A key feature of our investigation was to employ the most widely used research design in the field, namely self-report measures. Specifically, we focused on a standard cross-sectional questionnaire design, limiting the generalizability of our findings beyond this context. It is possible that distinctions among constructs that could not be observed at a single measurement occasion might be observed in longitudinal or daily diary data capable of comparing how different items fluctuate or covary with each other across time [109]. For example, a strong test of the boundaries and pervasiveness of sentiment override would involve examining diary data studies with frequent assessments. Examining whether a general factor Q emerged in this context as well would be strong evidence of the pervasiveness of sentiment override in the literature.

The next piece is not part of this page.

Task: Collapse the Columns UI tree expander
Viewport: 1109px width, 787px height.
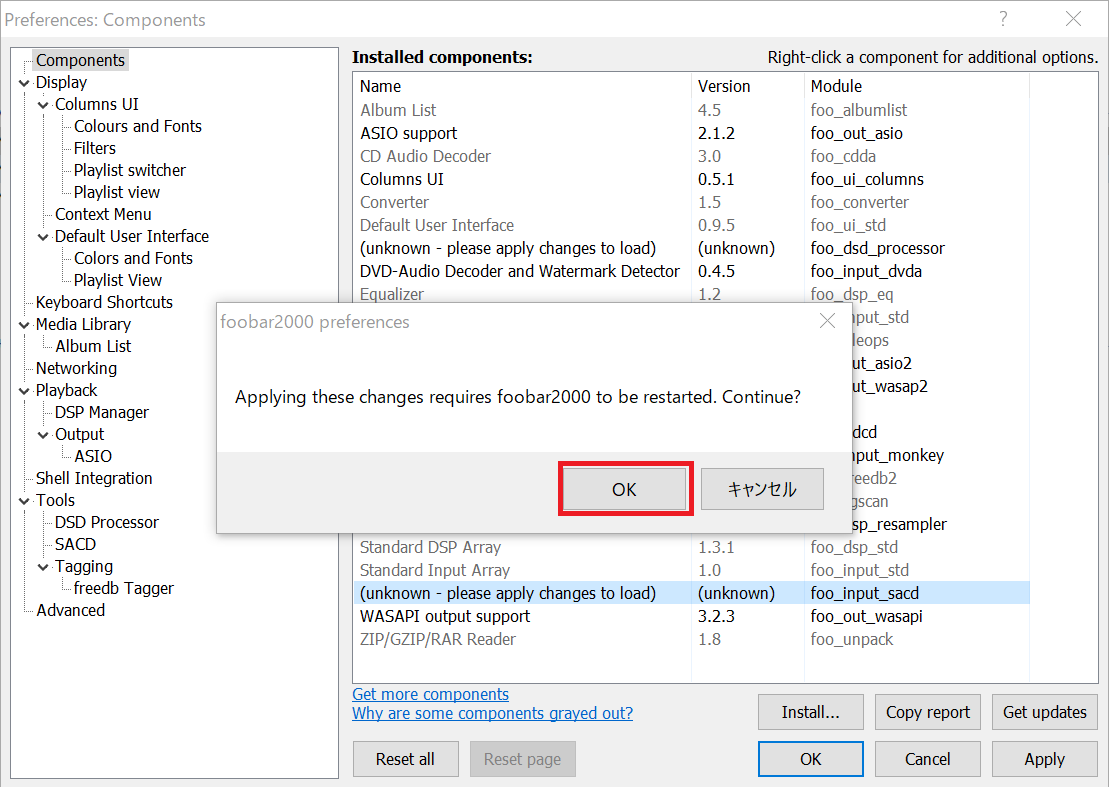Action: 43,105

Lastly, the current research is limited in its ability to speak to the substantive nature of Q. Our primary aim was not to assess sentiment override directly, but to characterize the variance structure under standard self-report conditions. Our interpretation of sentiment override is based on the strength and stability of Q (represented by global relational appraisals) in influencing participants’ evaluations across broad and specific aspects of their relationship. Our use of EBFA was relevant for assessing a sentiment override account as bifactor models partition covariance into general versus specific factors, providing direct estimates of the relative contributions of global versus domain-specific relationship judgements. Indeed, our finding that individuals do not appear to distinguish between different relationship-specific constructs converged across studies, and subsequent analyses using measures of general evaluative consistency bias, suggest that Q shares features of a more systematic response bias, but was specific to the domain of relationship evaluation. Stronger, dedicated examinations to substantiate this effect in other methodological contexts would be valuable. Such tests, by our estimation, could involve evaluating the strength of Q according to several other methodological and statistical techniques than those implemented in our studies. We briefly outline a few here. In principle, sentiment override is considered to be a fundamental mechanism governing the process of relationship evaluation, and not simply a methodological artifact. Thus, the general Q-factor should emerge rather consistently across different methods used to study relationship phenomena. Although self-report methods have predominated the field, it is important to note that relationship research regularly adopts multi-method approaches. Thus, multitrait–multimethod approaches [100] may be particularly useful in future studies to further establish the substantive nature of Q, as estimating the shared variance between evaluative relationship constructs across different methods (or rating sources) would be less susceptible to effects of method bias and/or artifacts than when using the same method [77].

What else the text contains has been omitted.